横浜散歩 再訪編 氷川丸からの手紙



 横浜の氷川丸といえば、いまさら見る必要もない、あれは山下公園(横浜)の象徴であり、元は外国人向けの豪華客船で現在はデートスポットのアイコンだから、軽薄を絵に書いたような・・それは言いすぎだけれど、とにかく、もう船というよりはそこにあるのが当たり前の物体と化していた。
 最後に乗ったのは、あれは三十代になったばかりの婚活に励んでいた頃で、しかもクリスマスイブだったと記憶している。いや、いかにも、氷川丸によく似合う、私との最後の接点ではないか。
 それが、IPhone5を買いに行った日の午後、突然やつに乗ることになった。
 友人のK氏との約束に間に合わず、そう、auの店員があまりにも丁寧なものだから、時間が押して、家に帰って着替えて一眼を持つ時間もなくなって、私は着の身着のまま、IPhone片手に関内へと向かっていった、その日の午後のことであった。

 K氏は懐石料理の豪華なランチを食べたばかりなのだ。ふらり散歩をして、氷川丸を見終わった頃ならば、開業85周年を迎えたホテルニューグランドの春のフェアメニューだってもっと美味しく食べられるに違いない、そう思って私は激しく横浜散歩に同意したのだけれど、まさか先週のリベンジをするつもりもなければ、氷川丸にいまさら乗る気もさらさらなかった。
 今の私は、IPhone5しか持っていないし、もちろん婚活もしていない。
 









 氷川丸には雛人形が飾ってあった。
 それで私はますます罪悪感を覚えるのだった。

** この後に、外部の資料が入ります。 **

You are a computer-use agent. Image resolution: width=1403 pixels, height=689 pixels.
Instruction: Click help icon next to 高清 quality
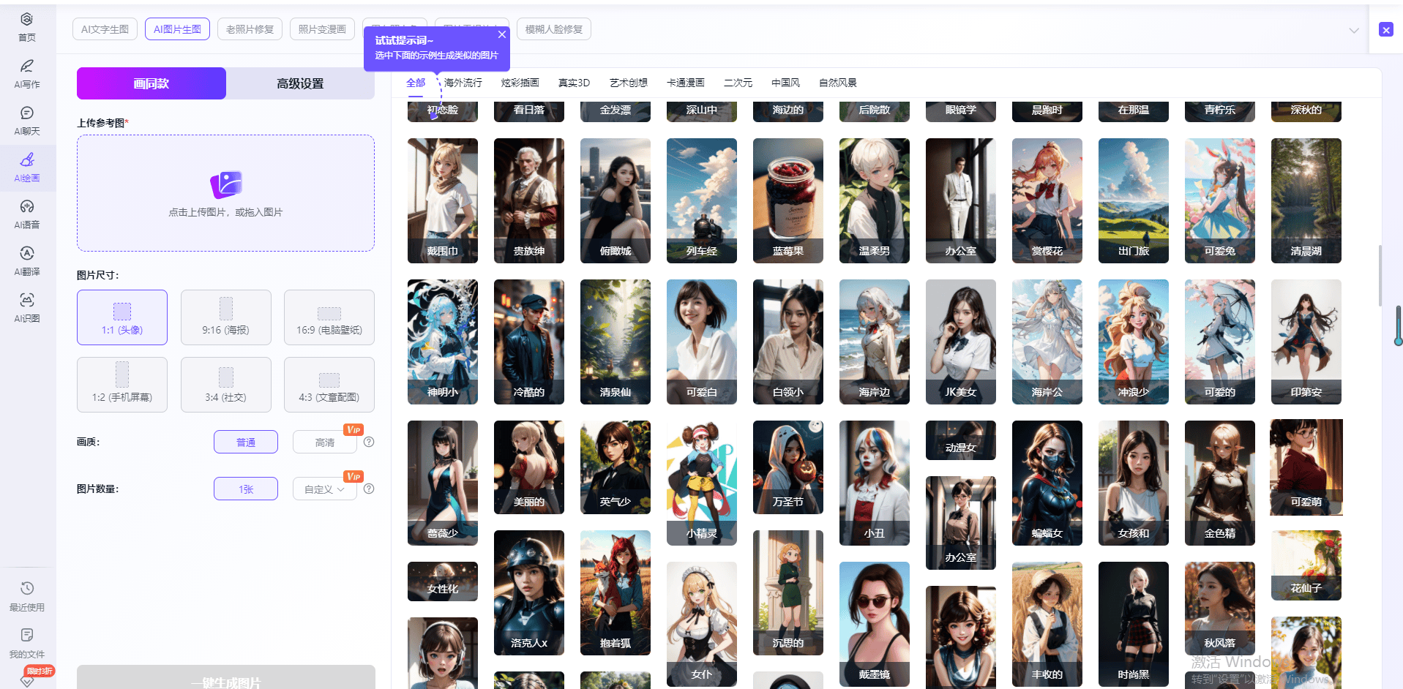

過去に対して、それから、雛人形に対して。今年は押入れから出してもいなかった。雛祭りではなくて皺祭りだ、とユーモアでおっしゃっていた蔵友さんがいたが、まぁよく言うものだ、たしかに自虐的に笑い事にでもしなければ私の場合はさらにイタイ。もう今年は面倒くさいし、出すのをやめようかと思っていたのだ、それをこんな過去の亡霊が突然現れたような氷川丸の船上で、思いがけなく目にしてしまうとは思わなかった。
 

 K氏は真面目なものだから、展示品の横の説明文をひとつひとつ丁寧に読んでいる。私は不真面目なものだから、後で必要なものだけ読めばいいや、と説明文をIPhoneで撮っている。
 婚活時のクリスマスイブにあれだけ船内を見回った記憶だけあるものの、私は何一つ氷川丸の船内を覚えていなかった。
 フランス人工芸家のマーク・シモン(1883〜1964)によるアールデコ様式と言われてもピンと来ない、1等サロン、喫煙室、食堂と入口階段で、今でもマーク・シモンの幾何学的な線やパターン化された模様の優れた記号的表現的デザインを見ることができるのだと言われても、豪華客船だけにそれは当然だよね、と思うくらいで感慨もなく、ふん、そうですか、と通り過ぎてしまうのである。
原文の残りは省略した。